We were aiming for a top-three finish, but unfortunately our team ended up in 4th place.
Not having anyone dedicated to Crypto was especially rough, haha.
The Misc challenges were also very interesting, including ones themed around real-world vulnerabilities.
As usual, I am going to write up the challenges where I learned something.
Table of Contents
nin nin pdf (Rev)
You are given a PDF with the flag embedded in it.
Naturally, I could not read it as-is, so I analyzed it using PDF Stream Dumper.
R/S/Span/Type/StructElem/ActualText(tycan you see ? !’ aW1jdGZ7bmlucG91X2tha3VyZW1pX25vX2p5dXR1fQ== !?can you see ?)Decoding this Base64-encoded string yields the flag.
PDF basics
Let me step back and talk about what a PDF actually is.
PDF stands for Portable Document Format, a format for displaying documents without depending on a particular OS or device.
It was developed by Adobe and standardized as ISO32000-2.
As usual, the English Wikipedia article was quite detailed.
Reference: PDF - Wikipedia
PDFs are composed of text, vector graphics, images, and other multimedia.
In PDFs, layout and graphics are generated using a graphics-oriented programming language called PostScript.
They are also built on a storage system that structures and compresses content such as fonts and embedded documents.
PDF file format
The following was helpful for understanding the PDF file format.
This format is a subset of the COS (“Carousel” Object Structure) format.
A COS tree file primarily consists of objects, of which there are nine types.
- Boolean values representing true or false
- Real numbers
- Integers
- Strings enclosed in parentheses (
(...)).
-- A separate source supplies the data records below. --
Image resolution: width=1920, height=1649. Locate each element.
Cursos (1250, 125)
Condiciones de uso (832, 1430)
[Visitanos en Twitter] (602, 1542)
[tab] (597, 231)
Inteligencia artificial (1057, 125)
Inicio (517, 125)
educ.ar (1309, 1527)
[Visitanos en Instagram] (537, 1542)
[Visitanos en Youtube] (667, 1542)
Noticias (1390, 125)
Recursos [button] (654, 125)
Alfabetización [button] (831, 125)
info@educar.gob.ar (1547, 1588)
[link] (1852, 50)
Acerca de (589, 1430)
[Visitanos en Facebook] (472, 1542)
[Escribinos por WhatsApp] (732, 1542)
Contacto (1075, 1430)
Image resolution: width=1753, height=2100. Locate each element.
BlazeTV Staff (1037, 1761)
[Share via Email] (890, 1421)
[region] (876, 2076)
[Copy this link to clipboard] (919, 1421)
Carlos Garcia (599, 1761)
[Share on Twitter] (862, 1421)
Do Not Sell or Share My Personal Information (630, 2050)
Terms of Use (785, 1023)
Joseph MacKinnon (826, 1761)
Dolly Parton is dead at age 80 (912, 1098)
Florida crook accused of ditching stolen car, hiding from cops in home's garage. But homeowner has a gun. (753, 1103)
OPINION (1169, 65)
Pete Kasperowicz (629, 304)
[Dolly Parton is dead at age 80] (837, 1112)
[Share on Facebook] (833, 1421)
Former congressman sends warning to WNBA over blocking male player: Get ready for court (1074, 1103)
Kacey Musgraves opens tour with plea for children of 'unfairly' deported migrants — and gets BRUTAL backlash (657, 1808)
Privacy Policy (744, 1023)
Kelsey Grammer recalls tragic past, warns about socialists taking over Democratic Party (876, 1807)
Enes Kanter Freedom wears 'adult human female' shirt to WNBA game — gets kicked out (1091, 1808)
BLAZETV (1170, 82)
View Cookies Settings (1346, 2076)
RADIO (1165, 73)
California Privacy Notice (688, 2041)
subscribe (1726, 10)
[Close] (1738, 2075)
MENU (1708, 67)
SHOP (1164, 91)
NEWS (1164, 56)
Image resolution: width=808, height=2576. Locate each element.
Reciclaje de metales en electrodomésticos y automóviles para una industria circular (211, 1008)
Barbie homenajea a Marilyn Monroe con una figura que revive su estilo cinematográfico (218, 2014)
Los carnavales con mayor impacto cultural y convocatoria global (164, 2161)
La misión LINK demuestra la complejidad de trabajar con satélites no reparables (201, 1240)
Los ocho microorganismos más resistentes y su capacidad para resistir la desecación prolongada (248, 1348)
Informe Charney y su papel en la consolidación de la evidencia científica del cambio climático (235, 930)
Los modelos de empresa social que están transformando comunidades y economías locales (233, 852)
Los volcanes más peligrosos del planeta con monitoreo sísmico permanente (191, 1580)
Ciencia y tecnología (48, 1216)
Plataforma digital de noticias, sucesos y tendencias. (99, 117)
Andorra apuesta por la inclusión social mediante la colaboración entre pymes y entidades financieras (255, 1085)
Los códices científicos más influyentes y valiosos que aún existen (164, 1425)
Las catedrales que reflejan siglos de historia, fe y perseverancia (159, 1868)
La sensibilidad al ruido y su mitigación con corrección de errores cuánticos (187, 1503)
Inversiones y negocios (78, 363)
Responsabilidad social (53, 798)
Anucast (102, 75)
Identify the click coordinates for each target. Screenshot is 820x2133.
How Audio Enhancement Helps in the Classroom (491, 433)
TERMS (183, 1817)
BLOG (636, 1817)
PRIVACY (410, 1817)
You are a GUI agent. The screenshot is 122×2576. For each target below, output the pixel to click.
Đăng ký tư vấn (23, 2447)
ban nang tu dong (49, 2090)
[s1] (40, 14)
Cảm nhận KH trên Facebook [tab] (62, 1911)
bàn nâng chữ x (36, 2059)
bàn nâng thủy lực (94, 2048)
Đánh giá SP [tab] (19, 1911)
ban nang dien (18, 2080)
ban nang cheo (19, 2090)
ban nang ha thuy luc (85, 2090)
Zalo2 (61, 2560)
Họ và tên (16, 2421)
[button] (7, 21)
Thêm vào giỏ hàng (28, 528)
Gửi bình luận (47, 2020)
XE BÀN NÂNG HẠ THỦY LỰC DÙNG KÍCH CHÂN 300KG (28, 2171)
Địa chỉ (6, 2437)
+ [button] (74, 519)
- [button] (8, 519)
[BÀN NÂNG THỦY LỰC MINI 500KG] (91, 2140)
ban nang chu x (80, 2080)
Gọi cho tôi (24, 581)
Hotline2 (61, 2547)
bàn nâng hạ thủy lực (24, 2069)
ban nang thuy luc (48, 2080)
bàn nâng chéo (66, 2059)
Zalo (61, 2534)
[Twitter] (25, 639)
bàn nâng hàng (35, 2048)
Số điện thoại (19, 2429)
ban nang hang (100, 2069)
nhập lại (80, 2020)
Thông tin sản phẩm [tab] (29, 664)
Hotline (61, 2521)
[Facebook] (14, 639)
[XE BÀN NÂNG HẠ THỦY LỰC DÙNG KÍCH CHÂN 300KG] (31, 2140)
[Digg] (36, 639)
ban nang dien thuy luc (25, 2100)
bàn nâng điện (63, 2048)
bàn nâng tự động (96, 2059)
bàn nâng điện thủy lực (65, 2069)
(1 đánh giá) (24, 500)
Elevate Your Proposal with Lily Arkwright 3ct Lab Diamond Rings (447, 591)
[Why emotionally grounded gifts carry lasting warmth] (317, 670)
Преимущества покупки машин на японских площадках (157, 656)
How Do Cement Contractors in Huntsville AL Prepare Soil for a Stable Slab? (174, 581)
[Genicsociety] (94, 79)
Strings may contain 8-bit characters.- Names beginning with a slash (
/)- Arrays, ordered collections of objects enclosed in square brackets (
[...])- Dictionaries, collections of objects indexed by names and enclosed in double angle brackets (
<<...>>)- Streams, which usually contain large amounts of optionally compressed binary data, are preceded by a dictionary, and are enclosed by the keywords
streamandendstream- The null object
In addition, there may be comments introduced by a percent sign (
%). Comments may contain 8-bit characters.Reference: PDF - Wikipedia
Quite interestingly, PDFs can sometimes contain malicious programs.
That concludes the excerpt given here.